■ Aim of the task:
Copy the records below verbatim, starting at the line that contains "Image resolution: width=926" and ending at the line that contains "coord(631,133)".

■ Records:
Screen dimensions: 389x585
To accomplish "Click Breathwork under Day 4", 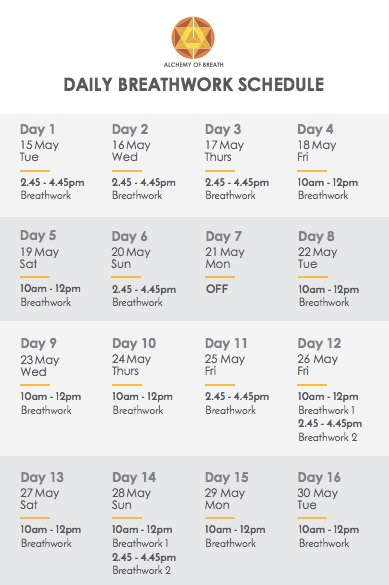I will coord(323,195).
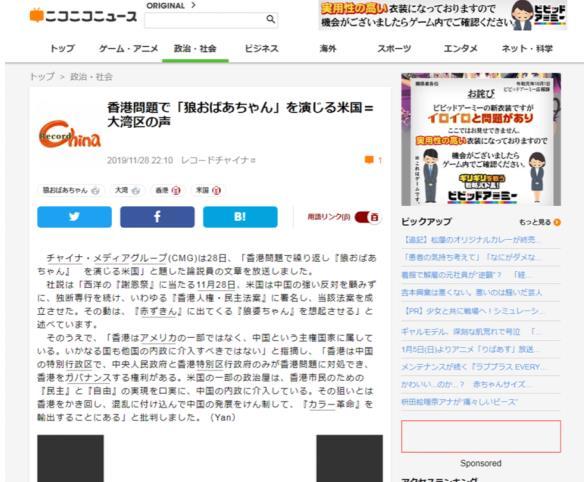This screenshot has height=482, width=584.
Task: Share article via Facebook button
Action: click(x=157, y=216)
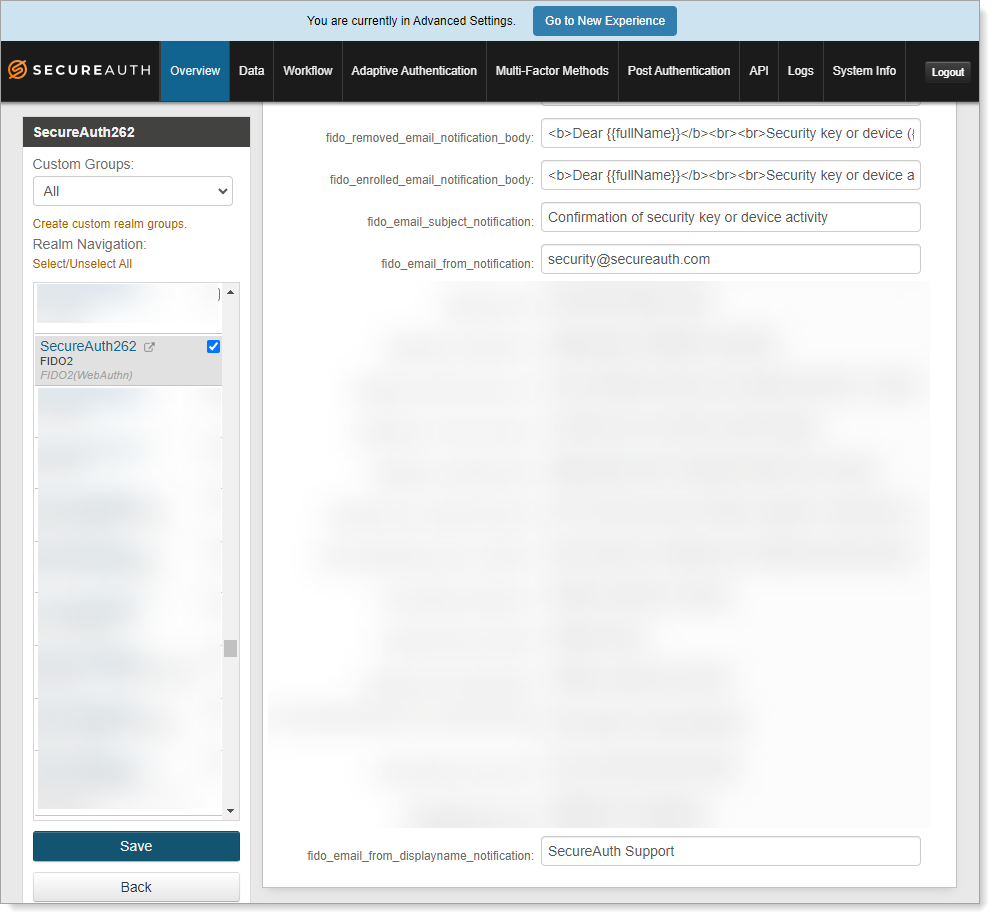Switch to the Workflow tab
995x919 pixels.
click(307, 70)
* * *
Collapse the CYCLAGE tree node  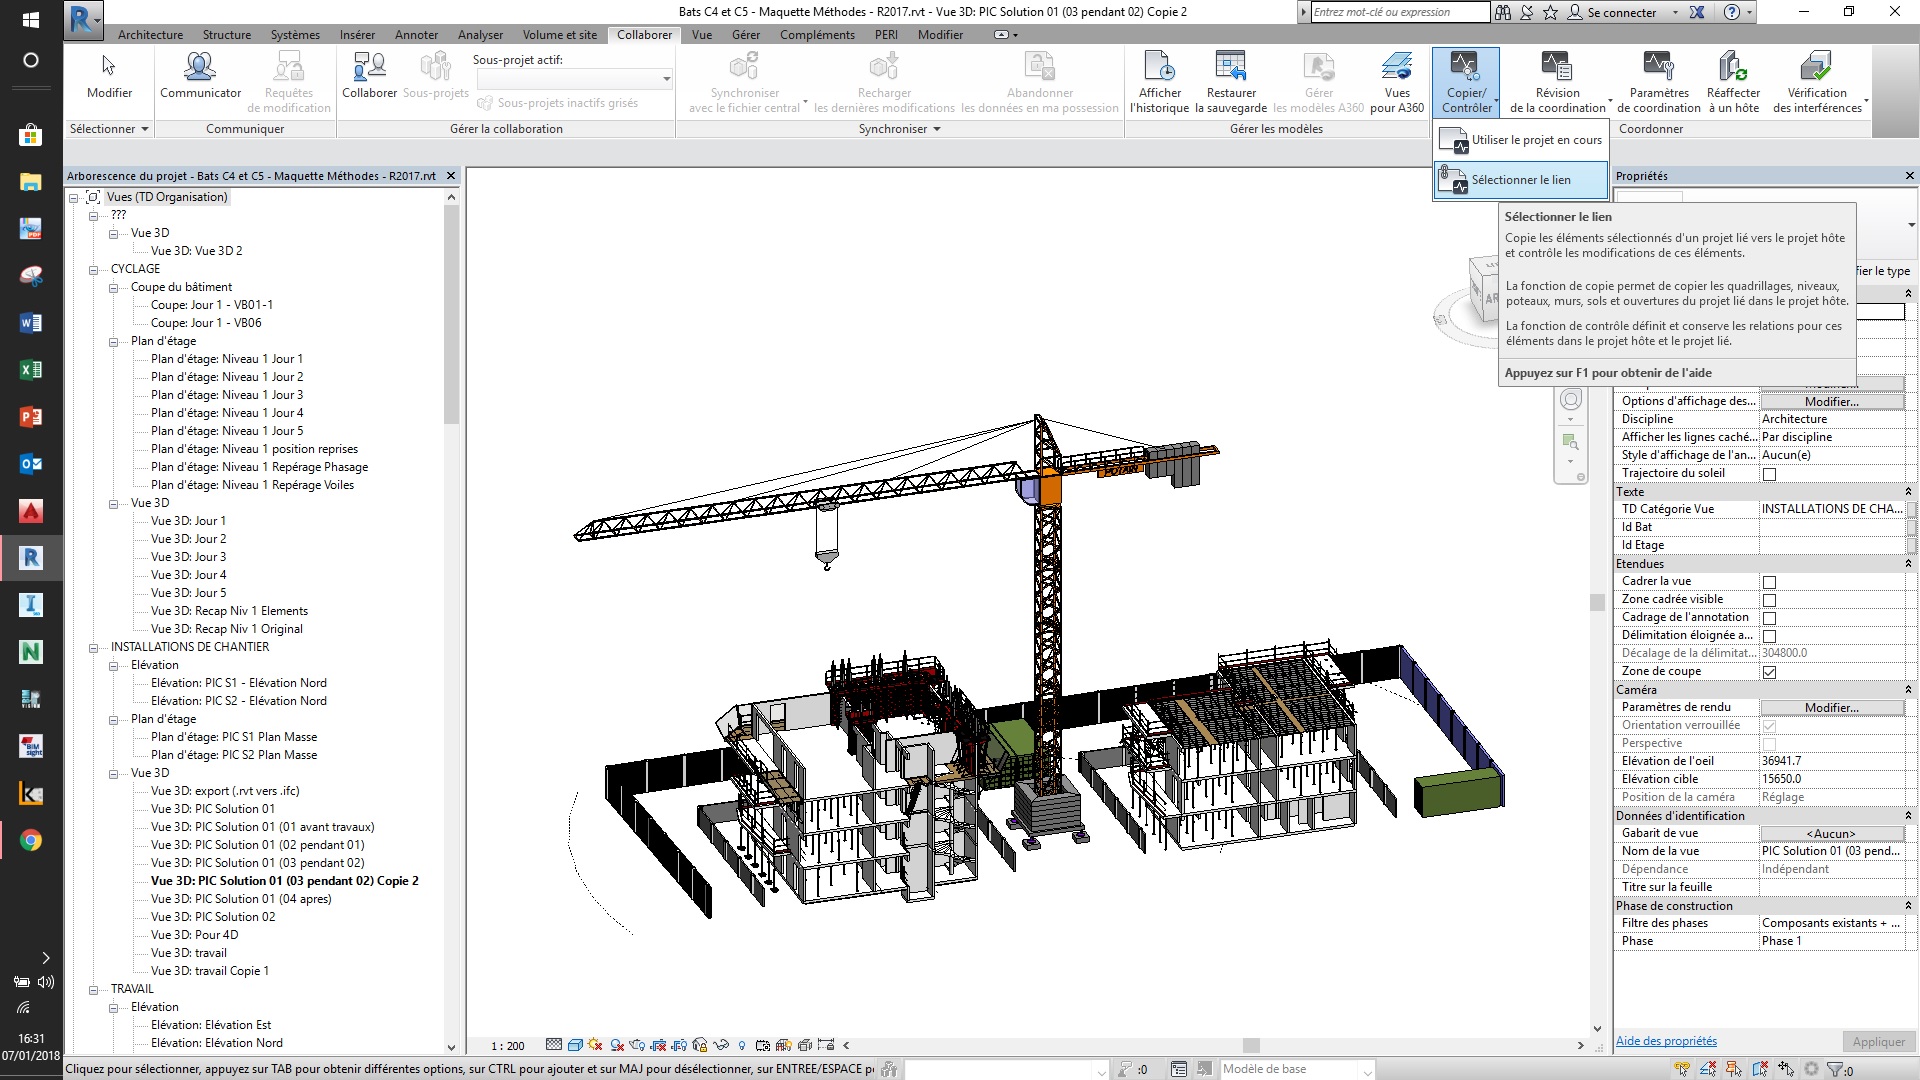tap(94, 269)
==
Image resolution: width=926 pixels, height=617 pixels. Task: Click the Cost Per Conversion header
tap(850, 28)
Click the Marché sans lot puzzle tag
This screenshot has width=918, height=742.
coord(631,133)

■ Correct answer:
Image resolution: width=926 pixels, height=617 pixels. Task: Click the Cost Per Conversion header
tap(850, 28)
Click the Marché sans lot puzzle tag
This screenshot has width=918, height=742.
coord(631,133)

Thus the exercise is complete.